> _Instructions_:
A. In the perpendicular-lines answer, what slope does the line perpendicular to 4x+6y+1=0 have?
B. Retype the part of the perpendicular-lines answer that opens with the words containing "First you need" and closes with "reciprocal, or 3/2.".
C. Write what comes next in the perpendicular-lines answer, picking up after its last sentence.

> _Document passage_:

Mark W. answered • 06/21/14

Writing/Math Instructor for High School, College and Grad School Prep

This is actually a perpendicular lines problem. What the question is really asking you is:

(1) "Find the equation of the line perpendicular to 4x+6y+1=0 that passes through the point (-1,1)” &

(2) “Find the point where this line and the original line intersect”

First you need to find the slope of the line that is given to you here in standard form. To do this, you must solve for "y". Thus:

4x+1=-6y

y=-4x/6 - 1/6

y= -2/3x - 1/6

Your slope here is the coefficient on x: -2/3

The slope of the line perpendicular to this will be the negative reciprocal, or 3/2.

> _Supplied material_:

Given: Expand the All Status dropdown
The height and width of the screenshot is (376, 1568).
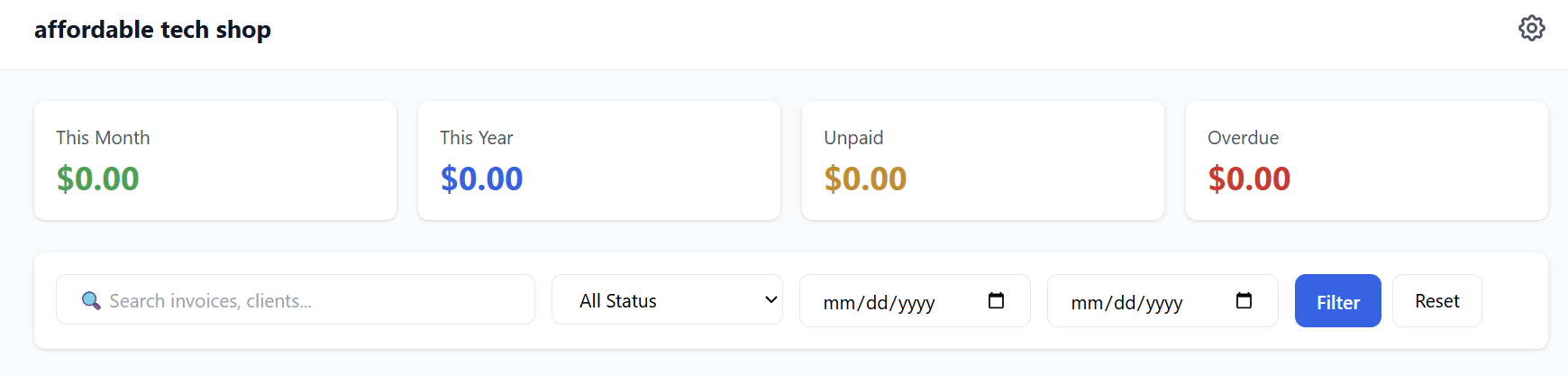Looking at the screenshot, I should [667, 300].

> _Answers for the tasks_:
A. 3/2, the negative reciprocal of -2/3.

B.
First you need to find the slope of the line that is given to you here in standard form. To do this, you must solve for "y". Thus:

4x+1=-6y

y=-4x/6 - 1/6

y= -2/3x - 1/6

Your slope here is the coefficient on x: -2/3

The slope of the line perpendicular to this will be the negative reciprocal, or 3/2.

C.
Now, write an equation containing this slope, and the x and y values you were given originally, like so:

1= 3/2 (-1) + b

1= -3/2 + b

b= 5/2

The equation of the line that passes though (-1,1) and is perpendicular to the original line is:

y= 3/2 x + 5/2

To find the point on the original line, you will need to solve the two equations simultaneously. Given that you now have both lines in slope/intercept form (you've solved for "y"), it will be easy to subtract one from the other:

y= 3/2 x + 5/2 MINUS

y= -2/3 x - 1/6

You get:

0= 13/6 x + 16/6, or 0= 13x + 16; thus x= -16/13

Plug this into the original linear equation:

y= -2/3 (-16/13) – 1/6 OR

y= 32/39 – 1/6 OR

y= 64/78 – 13/78

y= 51/78 OR

y= 17/26

The math is ugly but the answer is correct (I think). The point where the two lines intersect (and your answer) is:

(x= -16/13, y= 17/26)